Completed secondary education and high school education in  TED Ankara College in 1985. Graduated from Middle East Technical University's Department of Civil Engineering in 1990. Completed Vienna University of Economics and Business and University of Minnesota's MBA program in 2002. Received a doctorate from International School of Management in Paris in 2011.

Business life

Began his working career while he was student, Erman Ilıcak founded Rönesans Holding in St. Petersburg in 1993. Ilıcak  still acts as the chairperson of the board of Rönesans Holding.
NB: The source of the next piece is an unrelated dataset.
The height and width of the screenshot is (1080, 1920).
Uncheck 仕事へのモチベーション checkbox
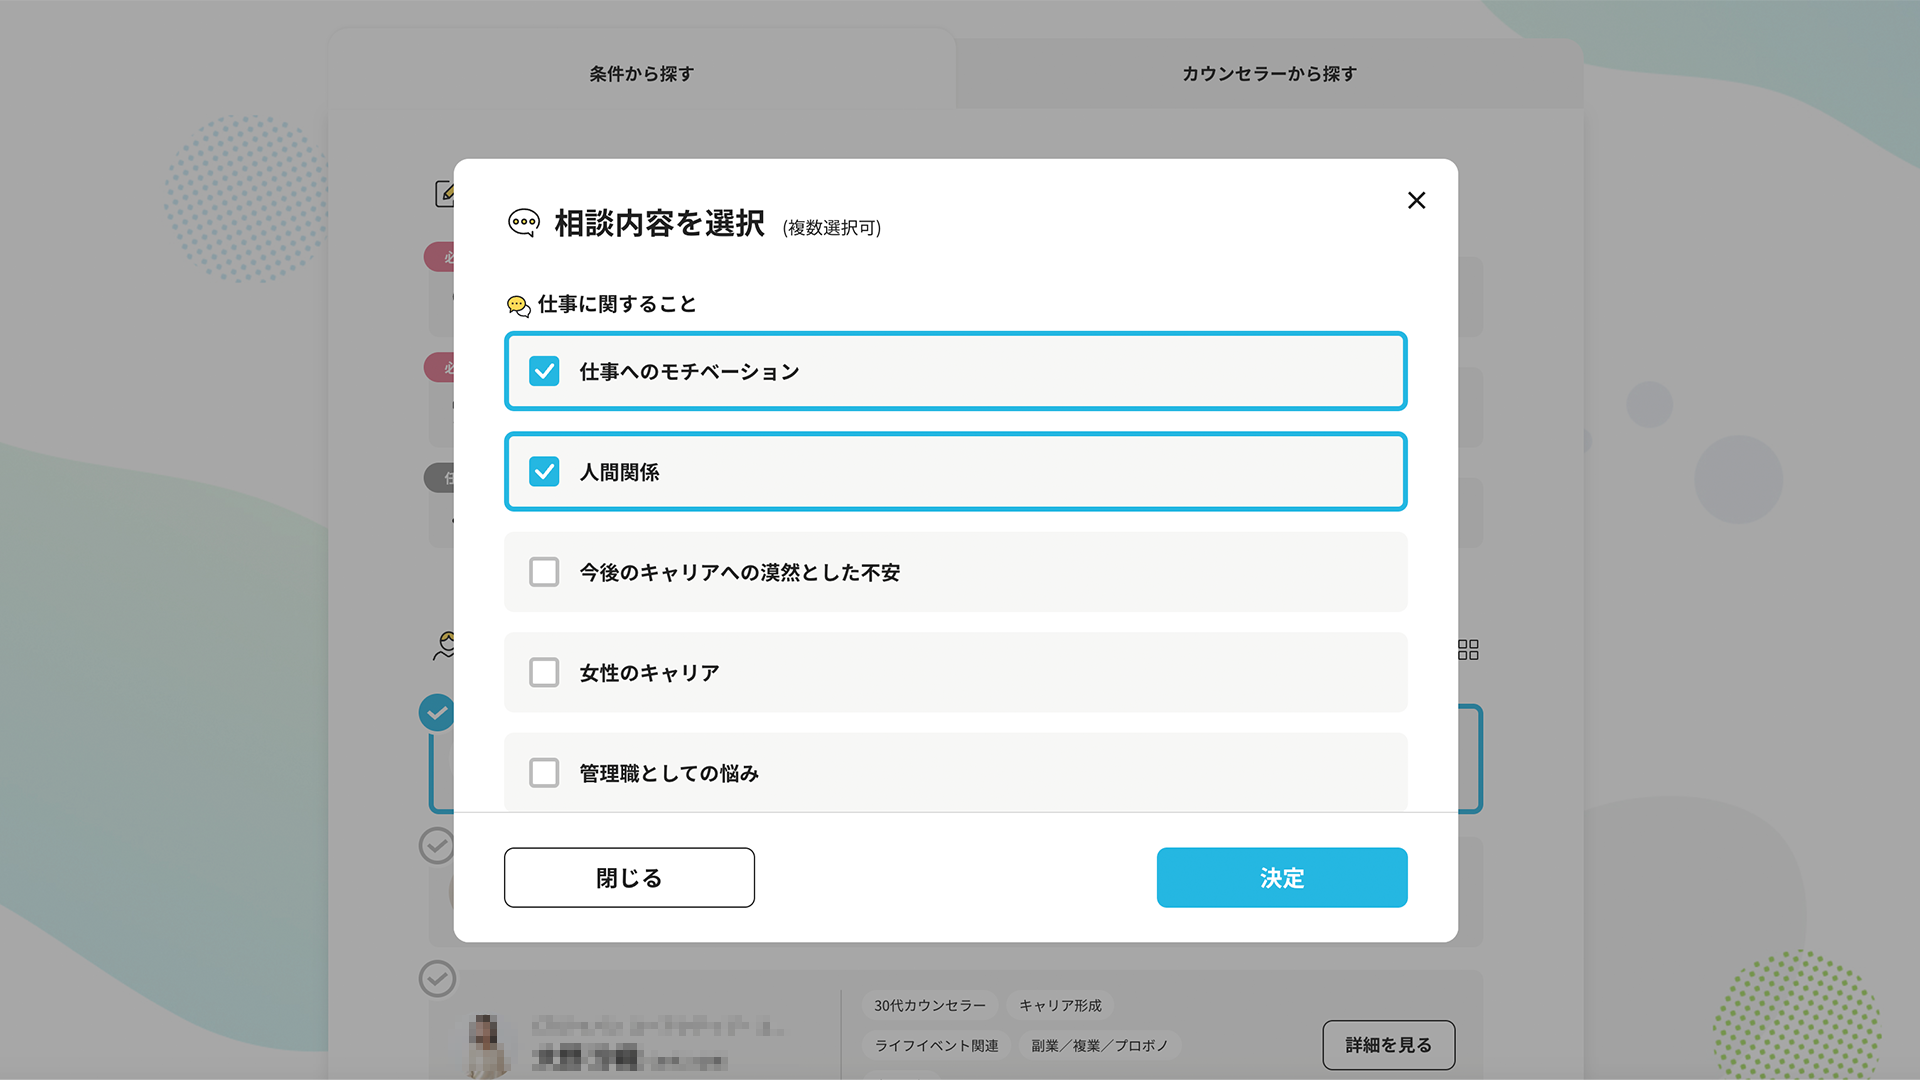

Headquartered in Ankara, today Rönesans Holding operates as the main contractor and investor in construction, real estate, health, energy and petrochemical fields, mainly in Turkey, Russia and the Netherlands, in a wide geographical area covering Central Asia, Europe, the Middle East and Africa, with more than 75 thousand employees in 28 countries. Today, Rönesans Holding builds heavy industry facilities, infrastructure projects, manufacturing industry facilities, chemical and pharmaceutical production facilities, food and beverage processing facilities, automotive and machinery plants, government buildings, health complexes and power plants, as well as shopping malls, offices, hotels, residences and mixed structures.

A member of the board of trustees of Rönesans Education Foundation REV, which was founded in 2009,  Ilıcak ranked 3rd in the "Generous Businesspeople" list of Capital magazine in 2019 with the donations he made. To date, more than thousands of non-repayable scholarships were granted to students through the REV Scholarship Program, which focuses on education and youth. TED Rönesans Koleji was founded by Rönesans Holding and Rönesans Education Foundation REV in cooperation with Turkish Education Association (TED) in 2014.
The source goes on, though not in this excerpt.